TITLE:
Enhancing Sentiment Analysis on Twitter Using Community Detection
AUTHORS:
William Deitrick, Benjamin Valyou, Wes Jones, Joshua Timian, Wei Hu
KEYWORDS:
Community Detection; Twitter; Social Networks; Sentiment Analysis; SentiWordNet; Walktrap
JOURNAL NAME:
Communications and Network,
Vol.5 No.3,
August
2,
2013
ABSTRACT:
The increasing popularity of social media
in recent years has created new opportunities to study the interactions of different
groups of people. Never before have so many data about such a large number of
individuals been readily available for analysis. Two popular topics in the
study of social networks are community detection and sentiment analysis.

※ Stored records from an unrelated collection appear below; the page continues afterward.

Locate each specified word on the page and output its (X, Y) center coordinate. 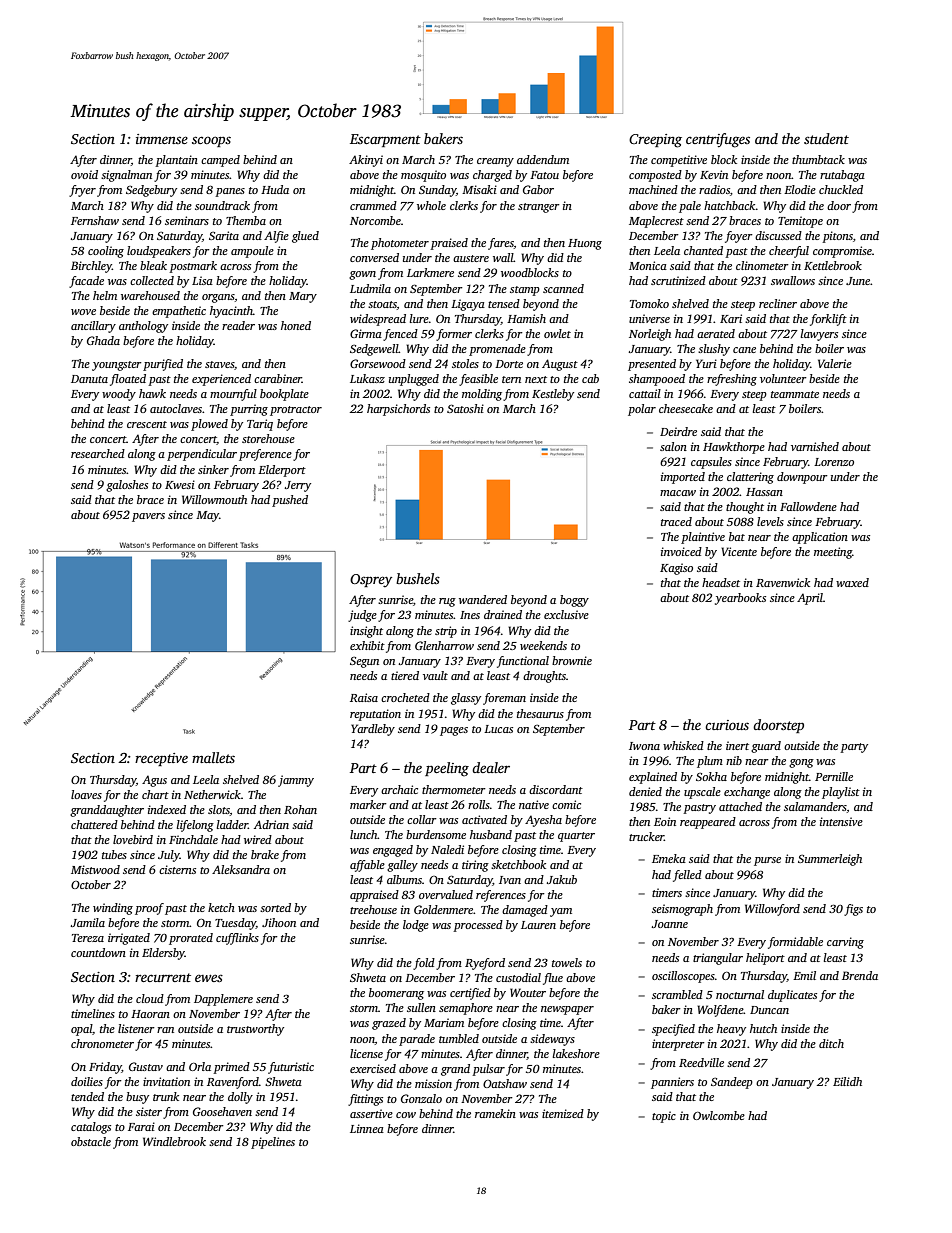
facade (86, 282)
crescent (147, 424)
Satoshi (465, 408)
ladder (232, 824)
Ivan (510, 880)
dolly (240, 1098)
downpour (802, 478)
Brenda (860, 975)
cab (590, 378)
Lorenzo (834, 462)
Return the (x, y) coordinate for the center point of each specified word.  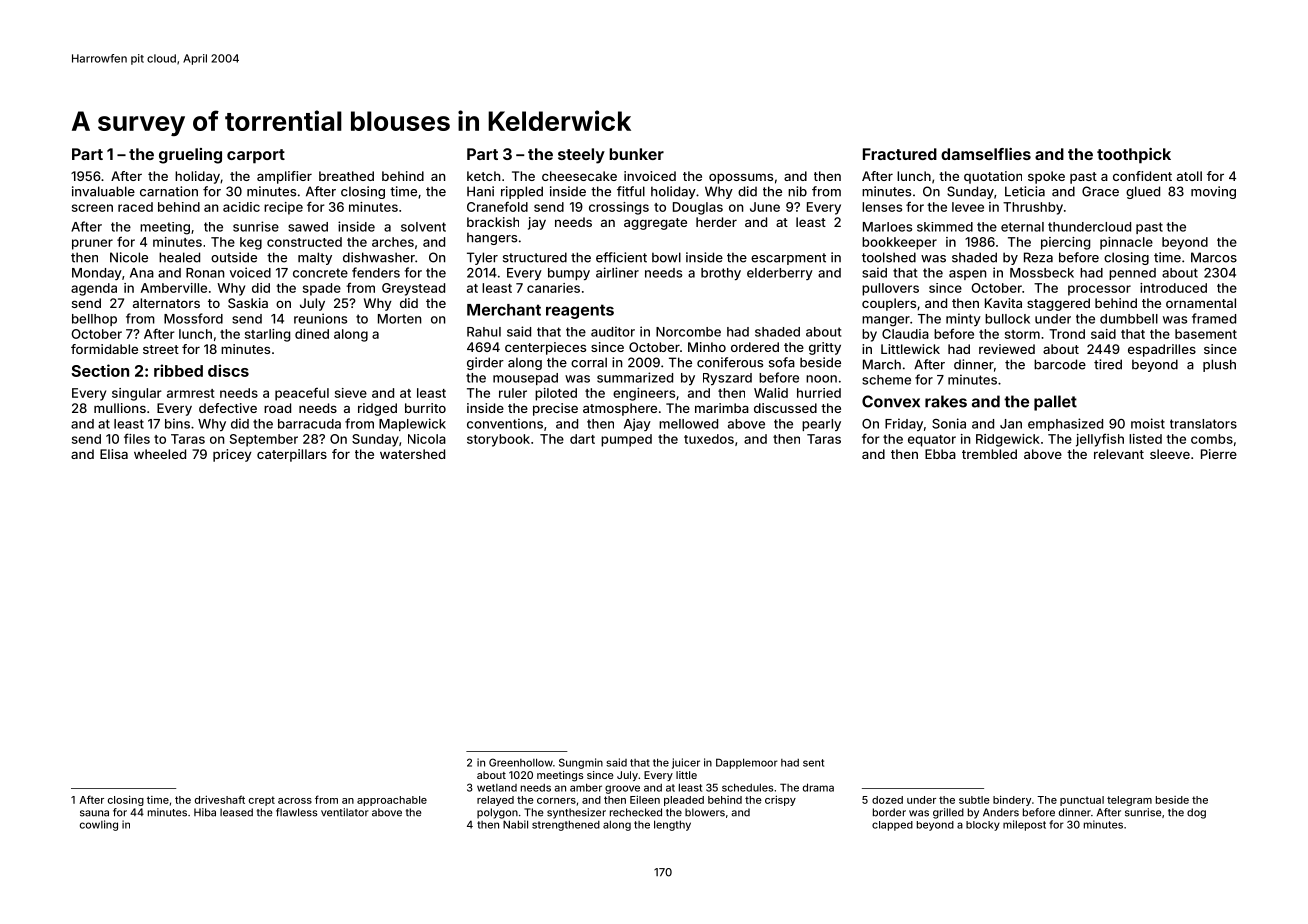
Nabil (515, 824)
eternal (1022, 227)
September (264, 440)
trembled (989, 454)
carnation (169, 191)
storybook (498, 440)
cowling (99, 825)
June (765, 207)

Community detection seeks to find groups of associated individuals within
networks, and sentiment analysis attempts to determine how individuals are
feeling. While these are generally treated as separate issues, this study takes
an integrative approach and uses community detection output to enable
community-level sentiment analysis. Community detection is performed using the
Walktrap algorithm on a network of Twitter users associated with Microsoft
Corporation’s @technet account. This
Twitter account is one of several used by Microsoft Corporation primarily for
communicating with information technology professionals. Once community
detection is finished, sentiment in the tweets produced by each of the
communities detected in this network is analyzed based on word sentiment scores
from the well-known SentiWordNet lexicon. The combination of sentiment analysis
with community detection permits multilevel exploration of sentiment
information within the @technet network, and demonstrates the power of combining these two techniques.